• [読む文章]
....

【確定申告】インボイス制度での変更点を解説!

【確定申告】インボイス制度での変更点を解説!

インボイス制度が開始され、ある程度の期間が経過しました。初めての年末を迎えたことで、確定申告に影響が出た人もいるでしょう。初めて、消費税の算出などにチャレンジした人もいるはずです。

少しずつ普及している制度ではありますが、フリーランスにとってはまだまだ「よくわからない」との印象を持つものではないでしょうか。実際、インボイス制度に登録していない人も見受けられます。今回は、少しずつ浸透し始めたインボイス制度について解説します。

インボイス制度とは

インボイス制度とは、どのような内容であるのか、概要や目的について解説します。

インボイス制度の概要

インボイス制度は「適格請求書等保存方式」と呼ばれるもので、消費税の取扱いについて新しいルールを定めたものです。皆さんが日頃から消費税を支払っているように、消費税のルールは昔から大きく変化していませんが、インボイス制度によって取扱いが変化しています。

....

• [記録データ]
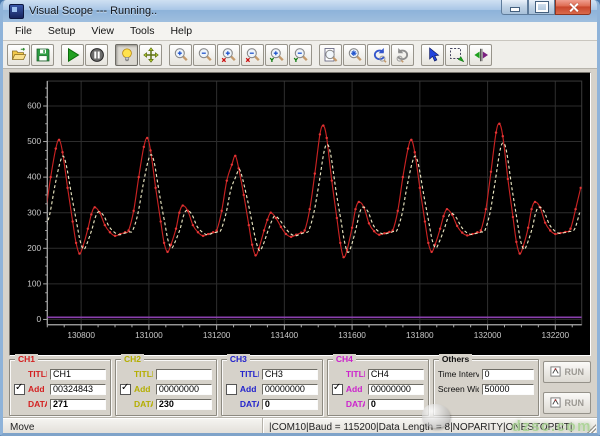 The width and height of the screenshot is (600, 436). Describe the element at coordinates (27, 360) in the screenshot. I see `channel-ch1-legend: CH1` at that location.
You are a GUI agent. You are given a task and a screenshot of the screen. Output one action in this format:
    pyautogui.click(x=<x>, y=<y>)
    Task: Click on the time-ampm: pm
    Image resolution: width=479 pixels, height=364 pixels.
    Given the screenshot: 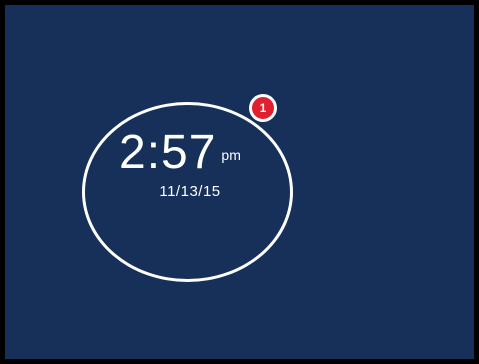 What is the action you would take?
    pyautogui.click(x=231, y=155)
    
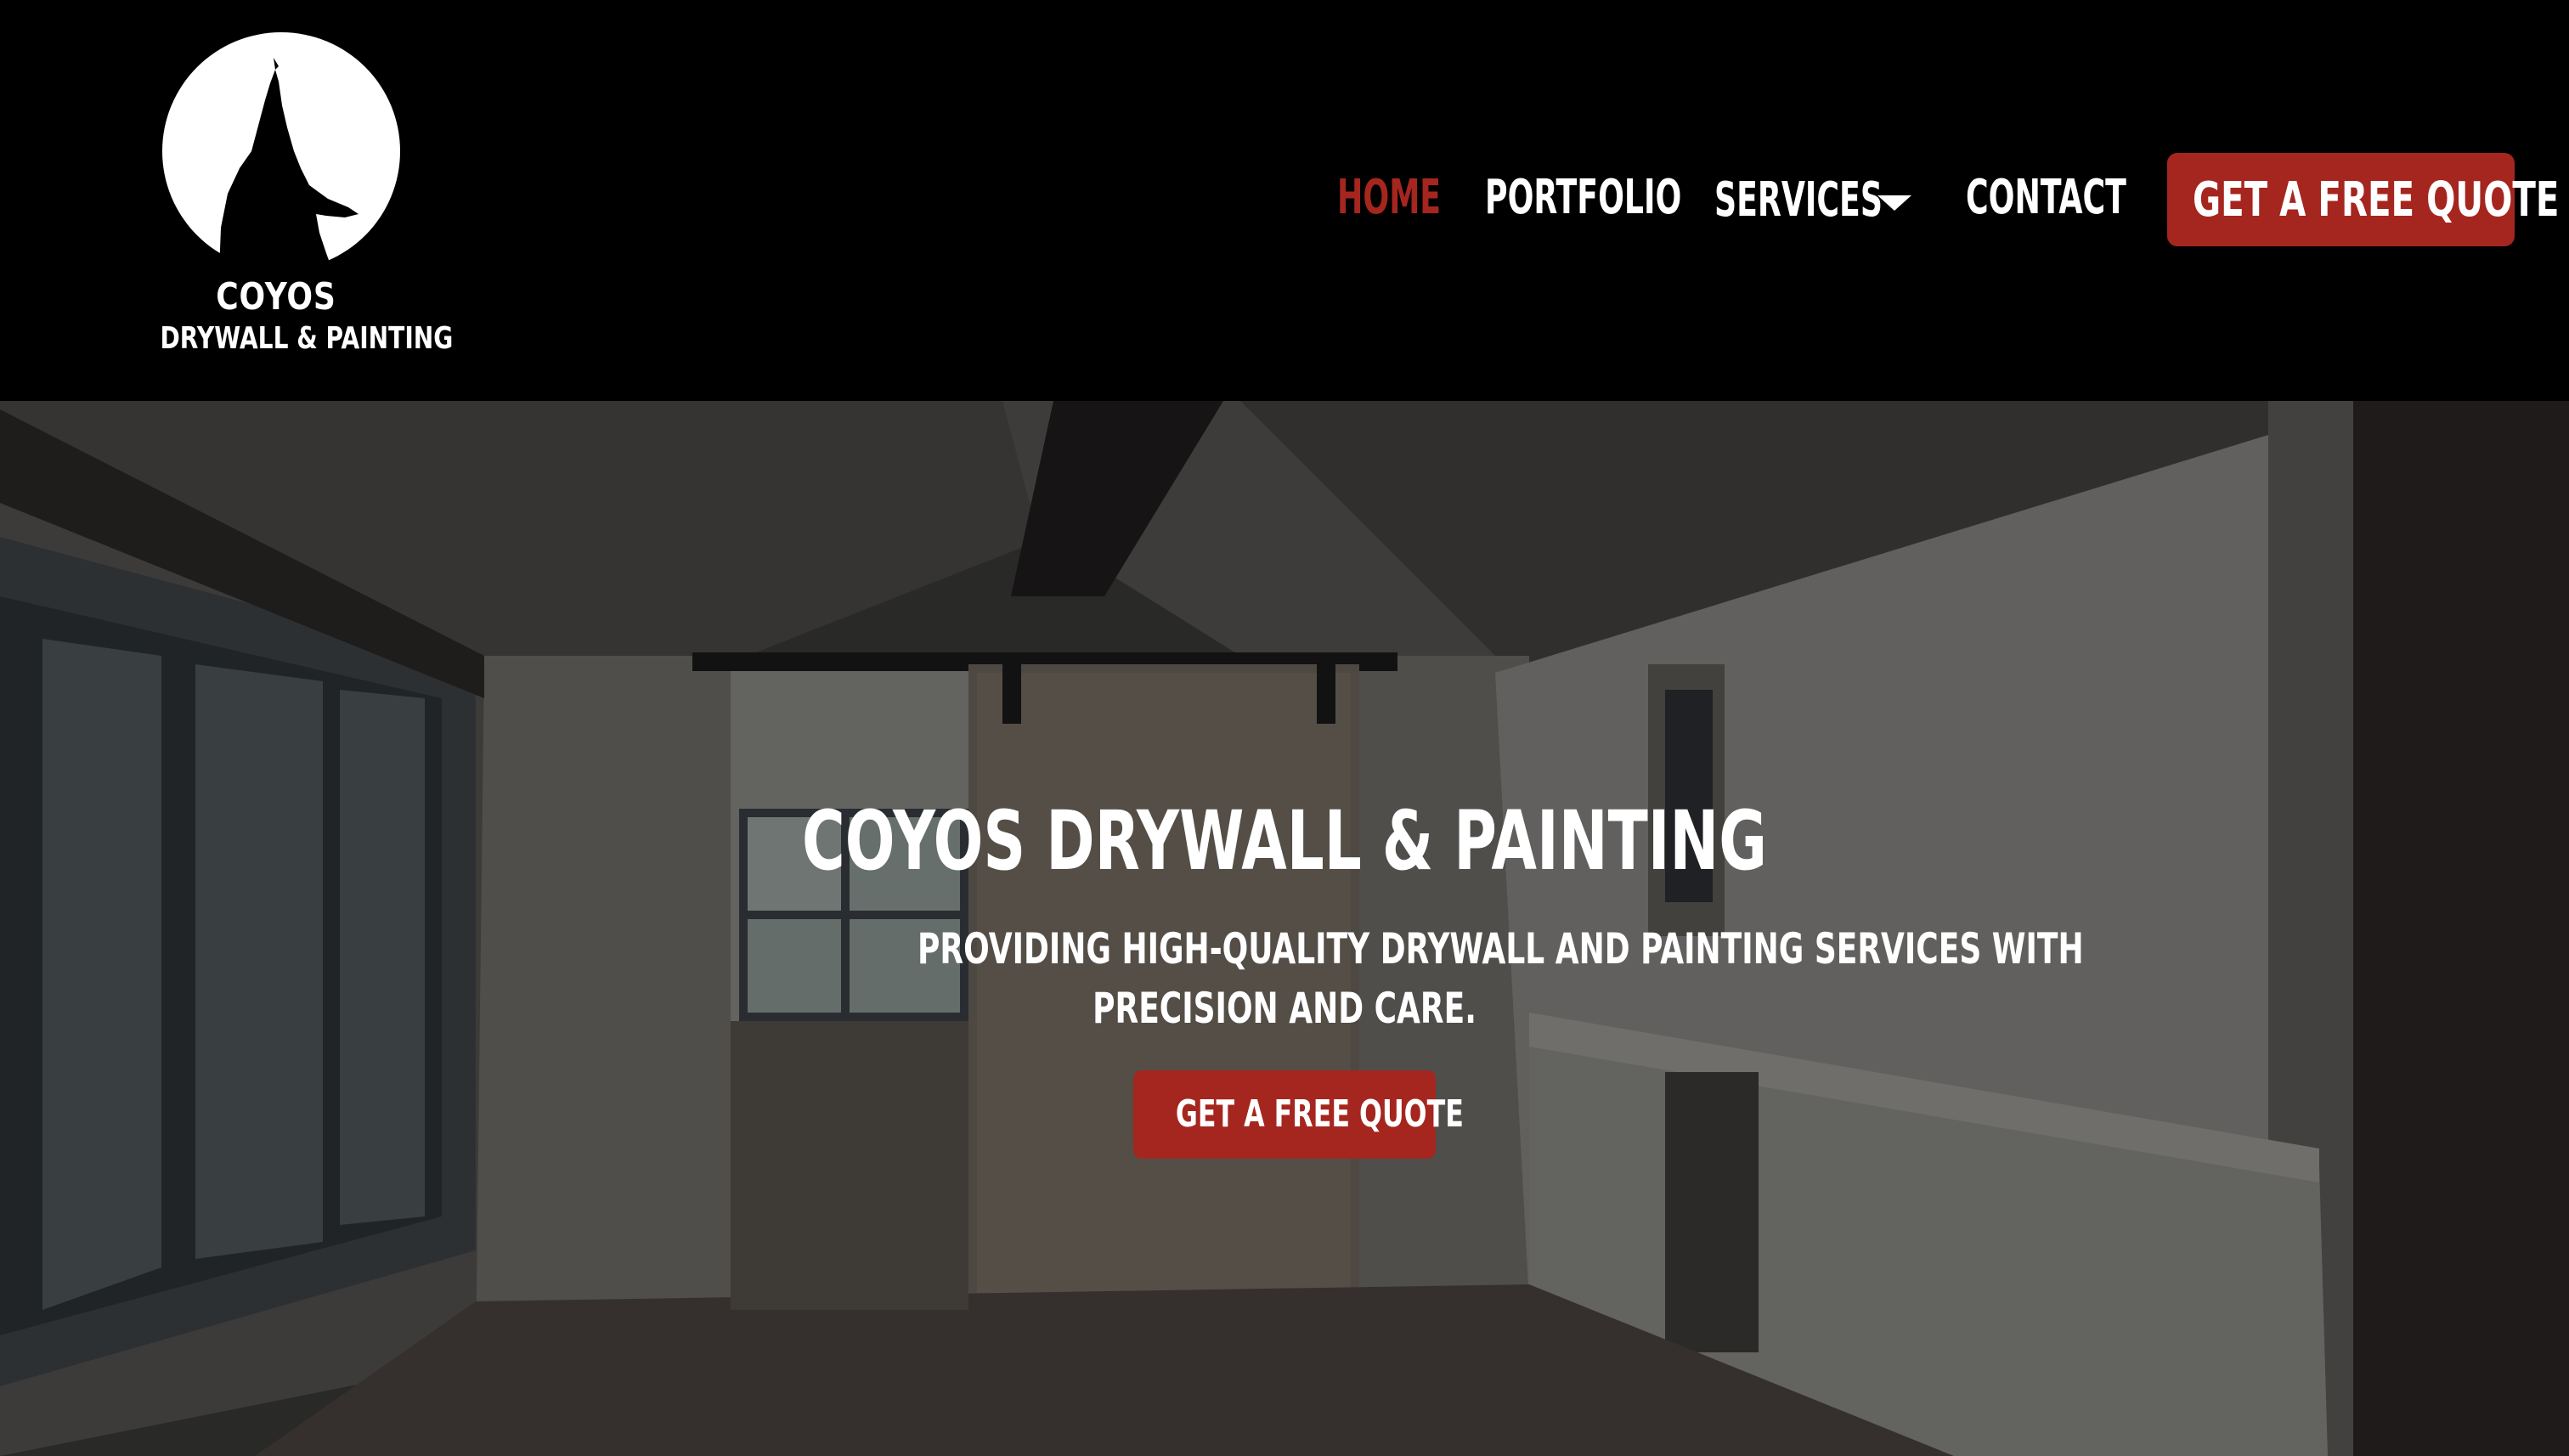  What do you see at coordinates (1389, 198) in the screenshot?
I see `nav-home-link: HOME` at bounding box center [1389, 198].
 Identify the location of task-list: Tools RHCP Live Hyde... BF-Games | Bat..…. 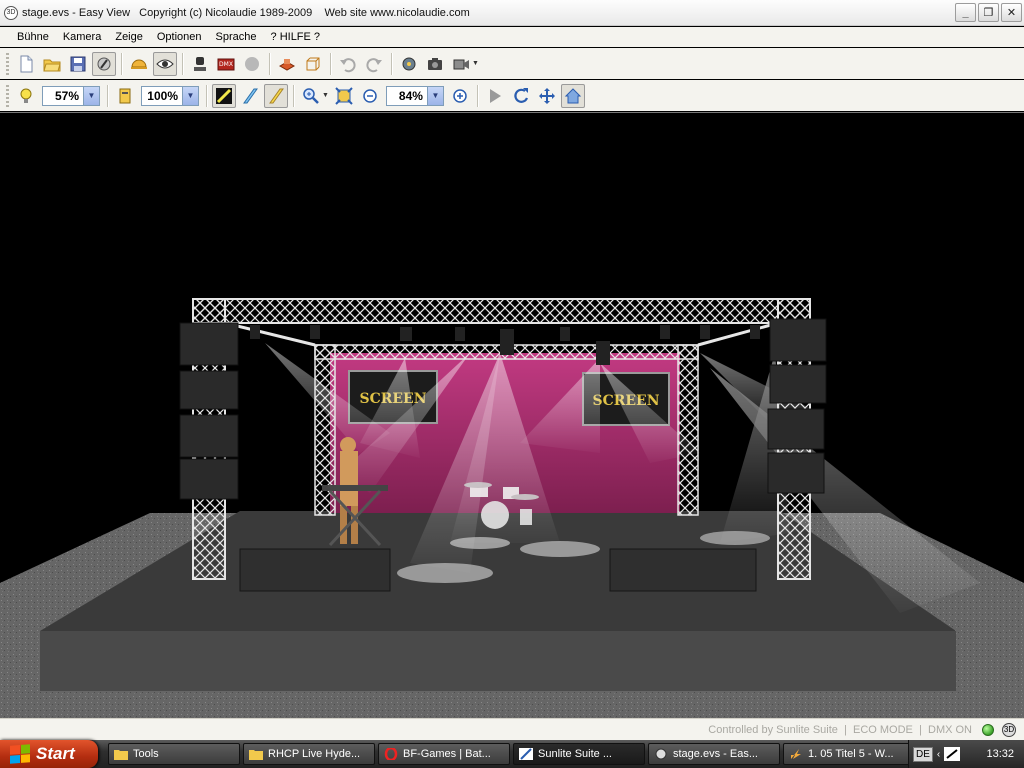
(512, 754).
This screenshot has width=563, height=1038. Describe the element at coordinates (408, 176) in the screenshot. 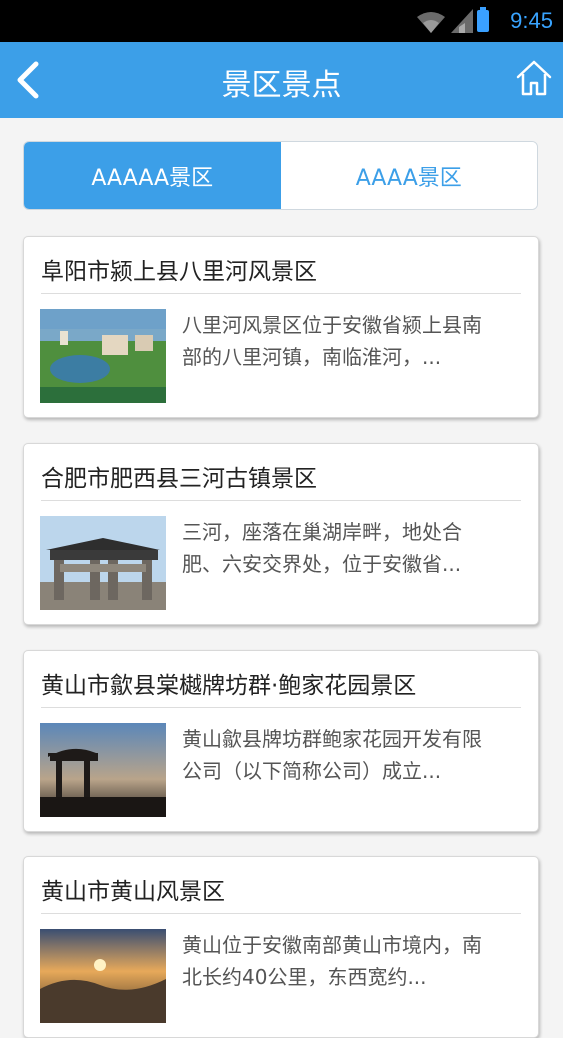

I see `tab-4a: AAAA景区` at that location.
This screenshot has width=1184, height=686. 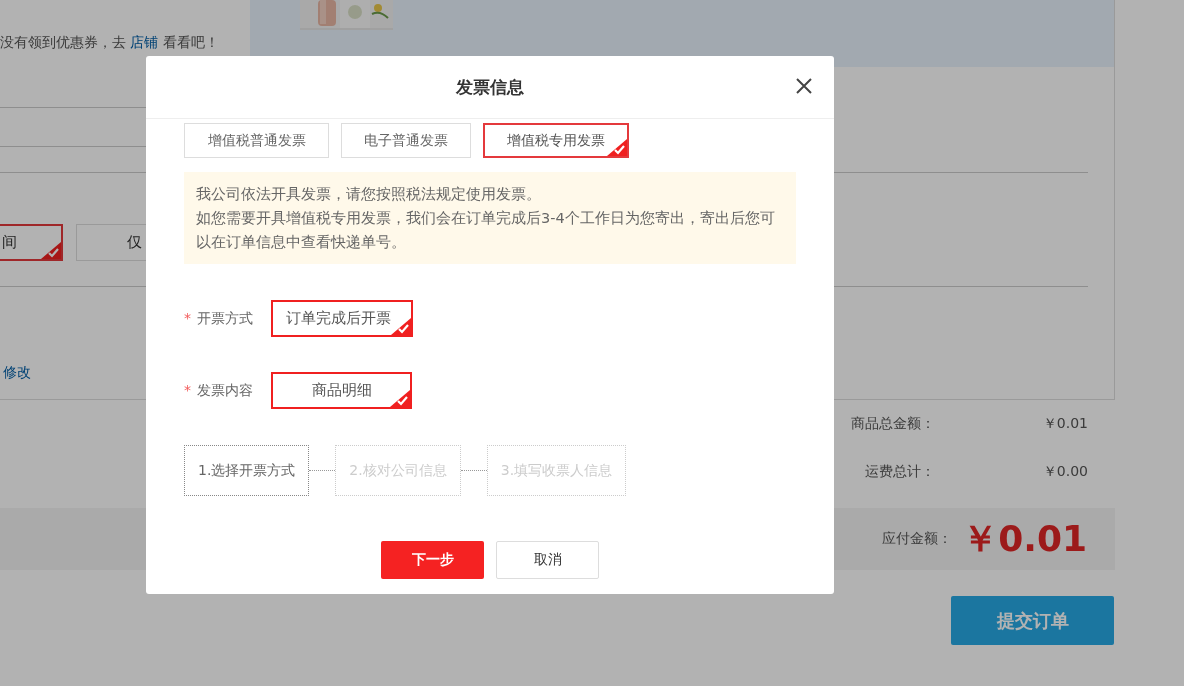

....

• [次に答えよ]
a) インボイス制度の記事について、次の問いに答えよ。
(i) 初めての年末を迎えたことで、何に影響が出た人もいると述べているか。
(ii) 「よくわからない」との印象を持つものだとしているのは、だれにとってか。
(iii) インボイス制度は何と呼ばれるものか。
b) インボイス制度の記事のうち、「インボイス制度が開始され、あ」で始まり「って取扱いが変化しています。」まで続く部分を一字も変えずに繰り返せ。

• [課題の解答]
a)
(i) 確定申告
(ii) フリーランス
(iii) 「適格請求書等保存方式」

b)
インボイス制度が開始され、ある程度の期間が経過しました。初めての年末を迎えたことで、確定申告に影響が出た人もいるでしょう。初めて、消費税の算出などにチャレンジした人もいるはずです。

少しずつ普及している制度ではありますが、フリーランスにとってはまだまだ「よくわからない」との印象を持つものではないでしょうか。実際、インボイス制度に登録していない人も見受けられます。今回は、少しずつ浸透し始めたインボイス制度について解説します。

インボイス制度とは

インボイス制度とは、どのような内容であるのか、概要や目的について解説します。

インボイス制度の概要

インボイス制度は「適格請求書等保存方式」と呼ばれるもので、消費税の取扱いについて新しいルールを定めたものです。皆さんが日頃から消費税を支払っているように、消費税のルールは昔から大きく変化していませんが、インボイス制度によって取扱いが変化しています。